### Task description
Reproduce the part of the X-Men passage below that starts at "America would be" and ends at "their covert ways.".

Kitty was to be critically injured, as was Nightcrawler. Colossus was sent as protection and as a perfect foil for Brian Braddock, who Kitty would develop a crush on. Mutants, good bad or indifferent would begin to flock to Xavier’s and with Phoenix II conveniently out of the way and Kitty and Braddock in Scotland, there were no members to see the parallels with Days of Future Past or with the Jaspers’ Warp.
America would be in the thralls of mutant hysteria and Magneto – now in charge of the X-Men – would have to make some decisions that would affect the status quo. Allegiances would be formed with villains and new players, including Mr Sinister and others, would become prominent mutants through their covert ways.

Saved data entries
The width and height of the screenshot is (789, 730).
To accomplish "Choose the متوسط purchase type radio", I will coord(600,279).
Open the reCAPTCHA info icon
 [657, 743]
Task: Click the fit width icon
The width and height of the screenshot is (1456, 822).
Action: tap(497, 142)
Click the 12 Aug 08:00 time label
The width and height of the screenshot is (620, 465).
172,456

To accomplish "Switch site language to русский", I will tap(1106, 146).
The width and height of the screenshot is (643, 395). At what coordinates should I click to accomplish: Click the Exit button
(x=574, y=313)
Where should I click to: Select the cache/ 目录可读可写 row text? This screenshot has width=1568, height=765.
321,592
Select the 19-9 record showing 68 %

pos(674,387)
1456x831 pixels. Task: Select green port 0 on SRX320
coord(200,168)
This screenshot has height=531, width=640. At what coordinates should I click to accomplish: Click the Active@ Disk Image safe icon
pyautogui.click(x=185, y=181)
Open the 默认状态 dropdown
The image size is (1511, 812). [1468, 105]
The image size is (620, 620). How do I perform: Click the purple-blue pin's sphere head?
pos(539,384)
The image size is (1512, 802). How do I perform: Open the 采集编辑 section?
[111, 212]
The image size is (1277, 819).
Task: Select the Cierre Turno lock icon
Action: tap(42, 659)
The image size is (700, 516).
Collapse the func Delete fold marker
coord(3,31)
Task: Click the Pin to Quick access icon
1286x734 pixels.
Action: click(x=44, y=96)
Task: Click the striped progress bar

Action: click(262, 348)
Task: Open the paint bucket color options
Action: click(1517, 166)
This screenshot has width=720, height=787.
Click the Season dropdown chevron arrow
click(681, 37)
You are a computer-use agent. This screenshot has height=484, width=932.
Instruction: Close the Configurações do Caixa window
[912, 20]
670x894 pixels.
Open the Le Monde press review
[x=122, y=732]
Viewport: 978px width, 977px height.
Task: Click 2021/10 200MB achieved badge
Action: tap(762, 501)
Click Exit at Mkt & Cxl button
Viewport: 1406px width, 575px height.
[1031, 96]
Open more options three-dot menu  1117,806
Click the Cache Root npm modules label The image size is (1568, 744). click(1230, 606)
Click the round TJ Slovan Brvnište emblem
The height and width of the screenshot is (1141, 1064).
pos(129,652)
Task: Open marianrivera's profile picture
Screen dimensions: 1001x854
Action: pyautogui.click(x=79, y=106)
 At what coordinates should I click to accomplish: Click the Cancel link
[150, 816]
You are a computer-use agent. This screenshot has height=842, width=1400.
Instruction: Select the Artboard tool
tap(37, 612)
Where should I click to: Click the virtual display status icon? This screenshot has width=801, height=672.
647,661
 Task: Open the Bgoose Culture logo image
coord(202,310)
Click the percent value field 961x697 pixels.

### Solution for this task
America would be in the thralls of mutant hysteria and Magneto – now in charge of the X-Men – would have to make some decisions that would affect the status quo. Allegiances would be formed with villains and new players, including Mr Sinister and others, would become prominent mutants through their covert ways.